Jordan Stutt, a policy analyst at the Boston-based Acadia Center, said RGGI's current program review may affect the June auction, which is RGGI's 32nd, but is more likely to affect the following auction on Sept. 7.

“The RGGI states are currently considering the program’s future stringency, methods for cost containment and provisions for wider trading, all of which will directly impact the RGGI allowance market,” he told Bloomberg BNA in an e-mail. “It remains unclear when final decisions will be reached, but it is likely that additional information on RGGI’s future will be released between Auctions 32 and 33.”

Stutt said allowance prices jumped 45 percent in 2013 as a result of RGGI's last program review (51 ECR, 3/15/13).

“Rather than waiting for policy changes to be announced, opportunistic bidders may see this auction as a last chance to secure allowances before prices change dramatically,” he said. “Such strategic bidding behavior could push this auction clearing price slightly higher than recent secondary market transactions might suggest.”

Meaningful Carbon Prices

Cheung predicted that “meaningful” RGGI carbon prices were only likely if RGGI extends its program beyond 2020 and tightens its emissions cap. He said a phaseout of nuclear capacity in the region could also lead to a run-up in prices.

“Without clarity regarding a post-2020 program, or the fate of the Clean Power Plan, we think carbon prices are likely to stay well below January highs,” Cheung said.

Mark Kresowik, eastern region deputy director of the Sierra Club's Beyond Coal Campaign, said he expects prices to remain stable, based on market fundamentals. He told Bloomberg BNA that the run-up in prices last year was partly due to “speculation” about the impact of the Environmental Protection Agency's Clean Power Plan, which set the first carbon dioxide emissions limits for the power sector, on RGGI prices.

In addition, he said there was a “manipulation of the market” in 2015 to trigger release of additional allowances from the cost containment reserve.

He said the market is now more in line with fundamentals like the low cost of wind, solar, energy efficiency and natural gas. “I wouldn’t expect to see an increase in price given the lower cost of cleaner alternatives,” Kresowik said.

The cost containment reserve is a cost-control mechanism that releases additional allowances for sale when prices hit a certain point. It was triggered in September, when prices hit $6 each (176 ECR, 9/11/15).

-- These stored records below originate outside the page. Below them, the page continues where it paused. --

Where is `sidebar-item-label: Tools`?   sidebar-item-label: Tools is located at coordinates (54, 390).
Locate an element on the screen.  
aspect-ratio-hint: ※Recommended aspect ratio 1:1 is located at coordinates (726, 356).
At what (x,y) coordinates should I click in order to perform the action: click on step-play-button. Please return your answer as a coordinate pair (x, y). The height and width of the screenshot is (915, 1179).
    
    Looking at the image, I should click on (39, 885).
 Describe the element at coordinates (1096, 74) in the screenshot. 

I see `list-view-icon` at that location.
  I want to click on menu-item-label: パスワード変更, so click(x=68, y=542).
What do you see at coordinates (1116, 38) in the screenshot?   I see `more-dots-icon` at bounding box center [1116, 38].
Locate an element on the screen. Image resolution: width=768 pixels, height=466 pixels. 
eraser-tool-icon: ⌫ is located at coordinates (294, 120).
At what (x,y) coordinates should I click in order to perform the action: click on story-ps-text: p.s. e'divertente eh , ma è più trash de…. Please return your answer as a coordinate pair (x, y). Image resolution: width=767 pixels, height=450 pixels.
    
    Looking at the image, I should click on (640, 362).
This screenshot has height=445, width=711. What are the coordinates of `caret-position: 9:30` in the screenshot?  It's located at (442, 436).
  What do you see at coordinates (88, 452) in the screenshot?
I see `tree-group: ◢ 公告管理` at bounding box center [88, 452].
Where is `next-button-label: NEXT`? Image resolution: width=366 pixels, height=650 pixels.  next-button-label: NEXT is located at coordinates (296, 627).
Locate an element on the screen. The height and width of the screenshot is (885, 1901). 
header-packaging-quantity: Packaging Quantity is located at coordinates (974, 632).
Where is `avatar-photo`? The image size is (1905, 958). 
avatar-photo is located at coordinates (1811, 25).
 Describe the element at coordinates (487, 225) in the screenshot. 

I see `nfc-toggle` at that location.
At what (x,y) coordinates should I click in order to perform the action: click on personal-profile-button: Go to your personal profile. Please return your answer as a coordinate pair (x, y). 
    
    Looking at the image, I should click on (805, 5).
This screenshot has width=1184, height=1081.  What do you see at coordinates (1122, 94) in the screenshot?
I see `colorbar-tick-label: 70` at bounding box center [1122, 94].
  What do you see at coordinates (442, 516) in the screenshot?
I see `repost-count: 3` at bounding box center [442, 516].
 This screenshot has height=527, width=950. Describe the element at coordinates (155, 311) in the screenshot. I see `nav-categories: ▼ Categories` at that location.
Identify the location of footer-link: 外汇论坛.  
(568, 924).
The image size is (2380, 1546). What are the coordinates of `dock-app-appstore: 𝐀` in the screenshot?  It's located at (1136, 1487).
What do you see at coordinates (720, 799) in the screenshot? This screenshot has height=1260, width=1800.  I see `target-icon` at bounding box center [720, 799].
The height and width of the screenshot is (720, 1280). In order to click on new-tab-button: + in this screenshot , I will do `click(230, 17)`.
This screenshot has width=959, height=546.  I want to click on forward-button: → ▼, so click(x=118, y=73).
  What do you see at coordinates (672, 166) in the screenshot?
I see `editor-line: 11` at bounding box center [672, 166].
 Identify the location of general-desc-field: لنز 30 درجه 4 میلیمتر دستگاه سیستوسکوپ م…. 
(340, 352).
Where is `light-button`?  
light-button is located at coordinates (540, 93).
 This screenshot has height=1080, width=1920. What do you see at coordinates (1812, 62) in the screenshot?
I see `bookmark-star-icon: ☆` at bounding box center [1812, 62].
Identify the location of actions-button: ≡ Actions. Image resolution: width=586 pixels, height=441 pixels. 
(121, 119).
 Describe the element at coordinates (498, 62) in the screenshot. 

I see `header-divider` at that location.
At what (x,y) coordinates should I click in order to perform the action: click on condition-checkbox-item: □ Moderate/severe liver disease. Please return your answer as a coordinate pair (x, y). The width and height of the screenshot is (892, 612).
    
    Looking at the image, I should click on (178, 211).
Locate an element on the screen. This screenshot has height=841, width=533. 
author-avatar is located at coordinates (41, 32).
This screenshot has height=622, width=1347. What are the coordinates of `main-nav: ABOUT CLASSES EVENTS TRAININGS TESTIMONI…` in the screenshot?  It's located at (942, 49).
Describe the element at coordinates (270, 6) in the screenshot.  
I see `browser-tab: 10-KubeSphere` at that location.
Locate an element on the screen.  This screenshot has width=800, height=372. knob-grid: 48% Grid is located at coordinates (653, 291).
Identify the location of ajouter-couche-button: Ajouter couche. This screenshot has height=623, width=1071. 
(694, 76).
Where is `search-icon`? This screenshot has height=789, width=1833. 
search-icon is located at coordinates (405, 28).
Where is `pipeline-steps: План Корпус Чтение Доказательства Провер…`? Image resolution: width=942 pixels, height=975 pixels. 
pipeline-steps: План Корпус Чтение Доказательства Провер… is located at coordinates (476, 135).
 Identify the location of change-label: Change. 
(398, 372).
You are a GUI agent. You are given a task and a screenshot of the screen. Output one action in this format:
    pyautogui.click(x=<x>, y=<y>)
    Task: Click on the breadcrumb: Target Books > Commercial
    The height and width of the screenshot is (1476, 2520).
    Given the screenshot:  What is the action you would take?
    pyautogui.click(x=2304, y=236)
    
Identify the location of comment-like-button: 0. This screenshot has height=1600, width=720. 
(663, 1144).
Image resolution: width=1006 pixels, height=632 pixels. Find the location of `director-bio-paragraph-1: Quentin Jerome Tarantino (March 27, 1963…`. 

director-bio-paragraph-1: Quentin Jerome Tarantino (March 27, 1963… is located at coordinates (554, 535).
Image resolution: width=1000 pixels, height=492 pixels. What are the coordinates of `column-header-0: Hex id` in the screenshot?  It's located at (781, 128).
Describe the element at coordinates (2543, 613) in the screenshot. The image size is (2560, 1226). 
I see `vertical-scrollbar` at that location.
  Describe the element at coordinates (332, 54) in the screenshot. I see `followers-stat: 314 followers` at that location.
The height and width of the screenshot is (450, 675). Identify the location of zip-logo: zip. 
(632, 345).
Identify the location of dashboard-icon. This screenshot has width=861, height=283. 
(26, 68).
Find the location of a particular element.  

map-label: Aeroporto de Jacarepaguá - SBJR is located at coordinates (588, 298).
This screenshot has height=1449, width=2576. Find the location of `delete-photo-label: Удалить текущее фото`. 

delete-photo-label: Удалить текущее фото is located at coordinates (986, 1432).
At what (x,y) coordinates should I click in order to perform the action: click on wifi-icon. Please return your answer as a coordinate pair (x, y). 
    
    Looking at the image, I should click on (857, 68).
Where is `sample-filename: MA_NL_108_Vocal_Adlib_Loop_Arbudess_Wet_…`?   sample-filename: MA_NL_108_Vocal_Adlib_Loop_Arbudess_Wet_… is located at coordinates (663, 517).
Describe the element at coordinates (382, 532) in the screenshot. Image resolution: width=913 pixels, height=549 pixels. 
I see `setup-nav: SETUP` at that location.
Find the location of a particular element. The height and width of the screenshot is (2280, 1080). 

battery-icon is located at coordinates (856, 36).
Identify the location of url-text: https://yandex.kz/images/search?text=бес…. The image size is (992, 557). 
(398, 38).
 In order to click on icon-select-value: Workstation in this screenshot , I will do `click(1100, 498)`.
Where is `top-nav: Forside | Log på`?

Rise of 5 Percent to 10 Percent

William M. Shobe, director of the Center for Economic & Policy Studies at the University of Virginia, said allowance prices will probably increase on the order of 5 percent to 10 percent per year, unless there are unexpected changes in gas prices, additional nuclear plant closings or changes in the RGGI emissions cap.

“Given the modest anticipated growth in prices, it will be at least two to four years before the market approaches a level that would result in another release from the allowance reserve,” Shobe told Bloomberg BNA in an e-mail, referring to the cost containment reserve.

“When the courts rule on the legality of the Clean Power Plan, look for some jump in prices, one way or the other, but not a huge move,” he said. “RGGI has charted its own course, and Clean Power Plan compliance would only require a modest downward adjustment to the cap.”

Heather Leibowitz, director of Environment New York, said she expects RGGI allowance prices to rise over the long run, as the supply—and surplus—of allowances decline. “But the decrease in supply will be steady and predictable, giving utility companies a lot of time to plan, which reduces the risk of price spikes,” she told Bloomberg BNA in an e-mail.